Der kriselnde Volkswagen-Konzern gerät immer stärker unter Druck. Zum zweiten Mal in weniger als drei Monaten muss der Konzern seine Prognose kappen, weil VW dieses Jahr doch nicht so viele Autos verkaufen wird wie erhofft. Vor allem bei der ohnehin stark angespannten Kernmarke VW Pkw läuft es den Angaben zufolge schlechter als erwartet, aber auch die leichten Nutzfahrzeuge und die eigene Zuliefersparte schwächeln.
Statt eines Anstiegs der Auslieferungen um bis zu 3 Prozent gegenüber dem Vorjahreswert von 9,2 Millionen Fahrzeugen rechnen die Wolfsburger nun nur noch mit rund 9 Millionen Verkäufen, wie sie nach Börsenschluss mitteilten. Der bisher angepeilte Umsatzanstieg um bis zu 5 Prozent über die im vergangenen Jahr erlösten 322 Milliarden Euro hinaus ist damit ebenfalls hinfällig - nun dürften es nur noch 320 Milliarden Euro Umsatz werden.

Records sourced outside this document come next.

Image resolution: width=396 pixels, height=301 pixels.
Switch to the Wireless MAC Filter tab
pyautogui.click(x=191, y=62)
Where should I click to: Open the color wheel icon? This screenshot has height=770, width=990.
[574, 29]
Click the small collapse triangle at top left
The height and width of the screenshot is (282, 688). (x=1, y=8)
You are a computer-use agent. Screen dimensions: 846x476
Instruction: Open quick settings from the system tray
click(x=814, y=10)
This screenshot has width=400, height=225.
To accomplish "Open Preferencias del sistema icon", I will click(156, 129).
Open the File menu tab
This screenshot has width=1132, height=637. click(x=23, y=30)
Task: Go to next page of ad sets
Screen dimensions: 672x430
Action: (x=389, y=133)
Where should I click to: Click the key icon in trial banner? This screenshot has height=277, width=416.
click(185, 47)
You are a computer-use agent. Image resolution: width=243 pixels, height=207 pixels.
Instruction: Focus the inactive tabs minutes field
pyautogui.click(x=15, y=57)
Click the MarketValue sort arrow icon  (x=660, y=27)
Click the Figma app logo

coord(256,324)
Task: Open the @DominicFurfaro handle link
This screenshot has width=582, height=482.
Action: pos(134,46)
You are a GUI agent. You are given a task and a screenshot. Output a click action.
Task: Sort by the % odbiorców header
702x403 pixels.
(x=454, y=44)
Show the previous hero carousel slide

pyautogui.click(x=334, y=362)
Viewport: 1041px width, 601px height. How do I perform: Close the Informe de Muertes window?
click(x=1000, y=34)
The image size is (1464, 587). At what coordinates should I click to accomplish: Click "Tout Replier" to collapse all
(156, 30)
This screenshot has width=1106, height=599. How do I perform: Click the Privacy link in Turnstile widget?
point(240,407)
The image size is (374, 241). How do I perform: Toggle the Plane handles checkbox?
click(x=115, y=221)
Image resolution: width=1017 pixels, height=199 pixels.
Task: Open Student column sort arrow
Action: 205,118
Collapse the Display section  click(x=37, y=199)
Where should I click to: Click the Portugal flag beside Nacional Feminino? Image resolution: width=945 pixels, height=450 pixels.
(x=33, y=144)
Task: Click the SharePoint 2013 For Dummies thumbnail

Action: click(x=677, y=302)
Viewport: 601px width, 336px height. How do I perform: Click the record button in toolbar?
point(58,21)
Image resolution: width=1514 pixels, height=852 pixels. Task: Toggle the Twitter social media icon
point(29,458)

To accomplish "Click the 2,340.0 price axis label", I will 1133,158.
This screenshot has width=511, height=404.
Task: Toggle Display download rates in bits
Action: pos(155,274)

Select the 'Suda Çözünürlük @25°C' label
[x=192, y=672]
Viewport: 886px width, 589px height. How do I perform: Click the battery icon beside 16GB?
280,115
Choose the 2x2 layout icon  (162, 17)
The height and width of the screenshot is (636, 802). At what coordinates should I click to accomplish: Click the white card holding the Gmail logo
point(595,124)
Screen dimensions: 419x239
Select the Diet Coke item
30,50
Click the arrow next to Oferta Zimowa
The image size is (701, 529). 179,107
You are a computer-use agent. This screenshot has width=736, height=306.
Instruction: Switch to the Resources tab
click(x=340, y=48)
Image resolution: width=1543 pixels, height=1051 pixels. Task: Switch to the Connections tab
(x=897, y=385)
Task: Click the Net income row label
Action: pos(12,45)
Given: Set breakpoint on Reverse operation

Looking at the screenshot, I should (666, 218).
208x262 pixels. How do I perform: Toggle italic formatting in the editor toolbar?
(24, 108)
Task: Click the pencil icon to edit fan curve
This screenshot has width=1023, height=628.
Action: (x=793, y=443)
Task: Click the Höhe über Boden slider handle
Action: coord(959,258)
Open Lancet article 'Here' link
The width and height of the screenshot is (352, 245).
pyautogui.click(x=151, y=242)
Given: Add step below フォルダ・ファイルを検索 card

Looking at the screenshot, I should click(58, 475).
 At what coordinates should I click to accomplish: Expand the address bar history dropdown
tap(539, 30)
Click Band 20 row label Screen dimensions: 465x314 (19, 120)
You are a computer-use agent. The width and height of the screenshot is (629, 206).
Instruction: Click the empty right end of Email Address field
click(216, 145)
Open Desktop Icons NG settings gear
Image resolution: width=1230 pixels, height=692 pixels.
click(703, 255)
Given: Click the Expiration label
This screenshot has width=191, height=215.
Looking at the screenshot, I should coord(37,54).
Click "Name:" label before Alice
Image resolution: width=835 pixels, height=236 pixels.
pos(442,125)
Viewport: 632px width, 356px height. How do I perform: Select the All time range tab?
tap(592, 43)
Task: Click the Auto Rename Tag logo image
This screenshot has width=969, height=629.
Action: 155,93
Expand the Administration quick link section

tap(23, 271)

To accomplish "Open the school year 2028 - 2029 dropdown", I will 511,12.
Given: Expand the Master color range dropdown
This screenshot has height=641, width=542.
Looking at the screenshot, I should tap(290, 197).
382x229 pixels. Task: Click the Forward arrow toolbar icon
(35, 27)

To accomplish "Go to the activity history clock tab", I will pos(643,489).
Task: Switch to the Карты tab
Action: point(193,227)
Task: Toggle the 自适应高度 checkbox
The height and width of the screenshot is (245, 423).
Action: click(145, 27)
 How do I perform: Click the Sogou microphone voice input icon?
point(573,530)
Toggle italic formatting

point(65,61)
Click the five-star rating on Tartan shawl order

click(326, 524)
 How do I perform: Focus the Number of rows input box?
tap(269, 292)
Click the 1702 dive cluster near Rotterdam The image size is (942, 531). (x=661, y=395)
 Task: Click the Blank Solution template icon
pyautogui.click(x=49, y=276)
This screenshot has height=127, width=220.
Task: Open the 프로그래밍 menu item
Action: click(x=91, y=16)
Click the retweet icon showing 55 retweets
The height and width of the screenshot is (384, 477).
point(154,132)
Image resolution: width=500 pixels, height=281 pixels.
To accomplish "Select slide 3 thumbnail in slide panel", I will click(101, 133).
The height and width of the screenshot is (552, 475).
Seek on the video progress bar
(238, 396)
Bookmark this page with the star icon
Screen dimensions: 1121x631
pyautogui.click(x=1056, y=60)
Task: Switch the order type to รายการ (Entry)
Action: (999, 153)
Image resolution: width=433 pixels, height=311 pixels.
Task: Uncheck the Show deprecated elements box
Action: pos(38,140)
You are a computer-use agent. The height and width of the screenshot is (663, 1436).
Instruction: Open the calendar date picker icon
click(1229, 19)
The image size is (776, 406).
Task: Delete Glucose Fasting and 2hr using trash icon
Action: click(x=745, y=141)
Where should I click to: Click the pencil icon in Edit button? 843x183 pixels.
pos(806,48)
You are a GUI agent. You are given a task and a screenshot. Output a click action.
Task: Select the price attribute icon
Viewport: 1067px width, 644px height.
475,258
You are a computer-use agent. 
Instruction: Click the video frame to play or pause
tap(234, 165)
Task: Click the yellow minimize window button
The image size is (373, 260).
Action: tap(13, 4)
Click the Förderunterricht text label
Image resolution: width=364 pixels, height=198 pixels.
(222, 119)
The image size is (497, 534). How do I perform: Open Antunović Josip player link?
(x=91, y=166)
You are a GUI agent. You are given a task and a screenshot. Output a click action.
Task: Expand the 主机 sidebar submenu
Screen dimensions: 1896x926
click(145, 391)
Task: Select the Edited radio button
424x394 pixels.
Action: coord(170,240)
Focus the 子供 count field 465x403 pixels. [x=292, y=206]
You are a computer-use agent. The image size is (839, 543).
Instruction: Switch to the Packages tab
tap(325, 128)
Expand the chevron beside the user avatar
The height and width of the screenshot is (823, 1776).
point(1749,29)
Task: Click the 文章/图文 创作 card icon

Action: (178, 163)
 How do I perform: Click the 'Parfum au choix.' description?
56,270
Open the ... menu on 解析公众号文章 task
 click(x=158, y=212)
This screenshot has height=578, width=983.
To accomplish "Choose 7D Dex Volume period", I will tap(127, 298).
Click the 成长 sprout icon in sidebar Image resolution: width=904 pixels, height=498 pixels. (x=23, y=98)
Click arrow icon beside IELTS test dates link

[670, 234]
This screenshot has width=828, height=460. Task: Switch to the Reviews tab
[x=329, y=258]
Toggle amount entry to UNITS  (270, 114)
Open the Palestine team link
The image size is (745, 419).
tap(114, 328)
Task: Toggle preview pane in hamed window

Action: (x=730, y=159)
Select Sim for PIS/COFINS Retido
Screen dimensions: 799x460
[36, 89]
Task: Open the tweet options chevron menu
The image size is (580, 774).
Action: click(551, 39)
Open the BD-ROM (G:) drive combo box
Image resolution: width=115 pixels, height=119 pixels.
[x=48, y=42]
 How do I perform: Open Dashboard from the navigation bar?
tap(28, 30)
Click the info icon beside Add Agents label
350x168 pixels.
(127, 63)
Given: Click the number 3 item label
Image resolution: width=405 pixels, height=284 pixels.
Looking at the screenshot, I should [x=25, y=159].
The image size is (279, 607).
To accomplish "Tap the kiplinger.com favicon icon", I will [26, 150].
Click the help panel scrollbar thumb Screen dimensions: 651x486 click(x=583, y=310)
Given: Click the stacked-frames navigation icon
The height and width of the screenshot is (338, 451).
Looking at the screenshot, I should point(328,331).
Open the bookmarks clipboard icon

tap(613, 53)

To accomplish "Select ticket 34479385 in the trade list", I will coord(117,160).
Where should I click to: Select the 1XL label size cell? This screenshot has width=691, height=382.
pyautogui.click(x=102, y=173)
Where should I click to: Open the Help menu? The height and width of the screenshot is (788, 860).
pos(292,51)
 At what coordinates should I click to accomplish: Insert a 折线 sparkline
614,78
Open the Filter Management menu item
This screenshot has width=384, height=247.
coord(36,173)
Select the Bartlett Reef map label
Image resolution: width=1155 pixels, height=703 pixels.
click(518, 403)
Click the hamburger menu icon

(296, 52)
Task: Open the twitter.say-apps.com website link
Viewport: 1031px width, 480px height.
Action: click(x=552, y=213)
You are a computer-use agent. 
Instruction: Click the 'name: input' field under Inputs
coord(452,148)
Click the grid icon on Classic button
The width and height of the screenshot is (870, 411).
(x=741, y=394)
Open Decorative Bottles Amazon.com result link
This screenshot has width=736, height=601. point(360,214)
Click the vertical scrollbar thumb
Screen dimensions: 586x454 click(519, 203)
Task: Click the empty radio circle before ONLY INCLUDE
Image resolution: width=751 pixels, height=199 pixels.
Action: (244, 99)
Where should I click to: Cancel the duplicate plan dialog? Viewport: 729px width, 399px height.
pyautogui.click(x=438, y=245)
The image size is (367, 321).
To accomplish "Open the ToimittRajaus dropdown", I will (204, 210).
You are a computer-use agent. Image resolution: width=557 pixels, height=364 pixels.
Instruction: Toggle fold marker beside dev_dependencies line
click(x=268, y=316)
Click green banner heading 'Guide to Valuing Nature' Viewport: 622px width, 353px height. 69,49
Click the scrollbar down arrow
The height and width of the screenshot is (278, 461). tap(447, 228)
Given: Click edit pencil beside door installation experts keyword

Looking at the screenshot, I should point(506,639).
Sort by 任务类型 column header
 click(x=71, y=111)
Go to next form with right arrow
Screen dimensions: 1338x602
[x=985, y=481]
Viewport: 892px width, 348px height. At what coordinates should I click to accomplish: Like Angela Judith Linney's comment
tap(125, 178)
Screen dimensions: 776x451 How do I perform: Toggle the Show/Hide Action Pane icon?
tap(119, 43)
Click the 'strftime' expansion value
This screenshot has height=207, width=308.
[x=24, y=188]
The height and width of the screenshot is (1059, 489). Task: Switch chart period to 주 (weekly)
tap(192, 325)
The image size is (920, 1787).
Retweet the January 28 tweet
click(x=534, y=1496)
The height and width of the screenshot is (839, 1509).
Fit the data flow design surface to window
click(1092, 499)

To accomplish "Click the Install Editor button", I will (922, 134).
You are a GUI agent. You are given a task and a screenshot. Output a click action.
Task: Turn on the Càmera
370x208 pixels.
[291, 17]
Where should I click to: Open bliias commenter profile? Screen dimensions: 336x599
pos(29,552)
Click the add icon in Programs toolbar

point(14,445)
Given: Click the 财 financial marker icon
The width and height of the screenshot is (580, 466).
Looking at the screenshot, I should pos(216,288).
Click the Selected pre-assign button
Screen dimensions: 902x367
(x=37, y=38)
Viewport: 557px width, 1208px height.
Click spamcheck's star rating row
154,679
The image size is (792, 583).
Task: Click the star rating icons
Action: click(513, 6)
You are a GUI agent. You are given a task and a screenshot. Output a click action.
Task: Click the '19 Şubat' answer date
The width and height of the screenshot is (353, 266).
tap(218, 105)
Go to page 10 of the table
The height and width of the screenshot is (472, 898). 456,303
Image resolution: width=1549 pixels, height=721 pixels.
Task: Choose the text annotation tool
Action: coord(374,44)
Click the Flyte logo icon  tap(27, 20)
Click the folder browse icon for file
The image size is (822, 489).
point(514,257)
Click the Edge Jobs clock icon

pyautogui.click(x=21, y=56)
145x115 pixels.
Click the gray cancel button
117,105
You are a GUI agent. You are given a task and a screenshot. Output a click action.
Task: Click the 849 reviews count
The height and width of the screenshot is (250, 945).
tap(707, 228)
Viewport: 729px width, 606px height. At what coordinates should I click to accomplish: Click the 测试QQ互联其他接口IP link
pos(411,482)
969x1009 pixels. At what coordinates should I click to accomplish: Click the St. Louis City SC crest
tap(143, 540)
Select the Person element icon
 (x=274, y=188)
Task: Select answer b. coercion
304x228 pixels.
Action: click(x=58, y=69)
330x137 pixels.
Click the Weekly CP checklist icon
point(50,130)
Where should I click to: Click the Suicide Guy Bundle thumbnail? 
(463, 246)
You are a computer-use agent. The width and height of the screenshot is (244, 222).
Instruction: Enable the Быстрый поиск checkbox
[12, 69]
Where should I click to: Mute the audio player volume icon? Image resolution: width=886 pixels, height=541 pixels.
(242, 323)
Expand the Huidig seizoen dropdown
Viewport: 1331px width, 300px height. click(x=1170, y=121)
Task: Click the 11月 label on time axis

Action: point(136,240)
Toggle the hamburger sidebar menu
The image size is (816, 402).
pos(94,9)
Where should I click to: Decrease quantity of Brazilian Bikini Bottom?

Volkswagen steckt in einer schweren Krise und kündigte zuletzt einen drastischen Sparkurs an. Bei der Kernmarke hatte VW die seit Jahrzehnten bestehende Beschäftigungssicherung kassiert, betriebsbedingte Kündigungen und Werksschließungen stehen zur Debatte. Wie viele Arbeitsplätze es treffen wird, ist aber noch unklar. Zuletzt hatten auch Mercedes-Benz, BMW und die VW-Sportwagentochter Porsche ihre Erwartungen an das Geschäftsjahr eindampfen müssen. Den Zulieferern geht es oft noch schlechter.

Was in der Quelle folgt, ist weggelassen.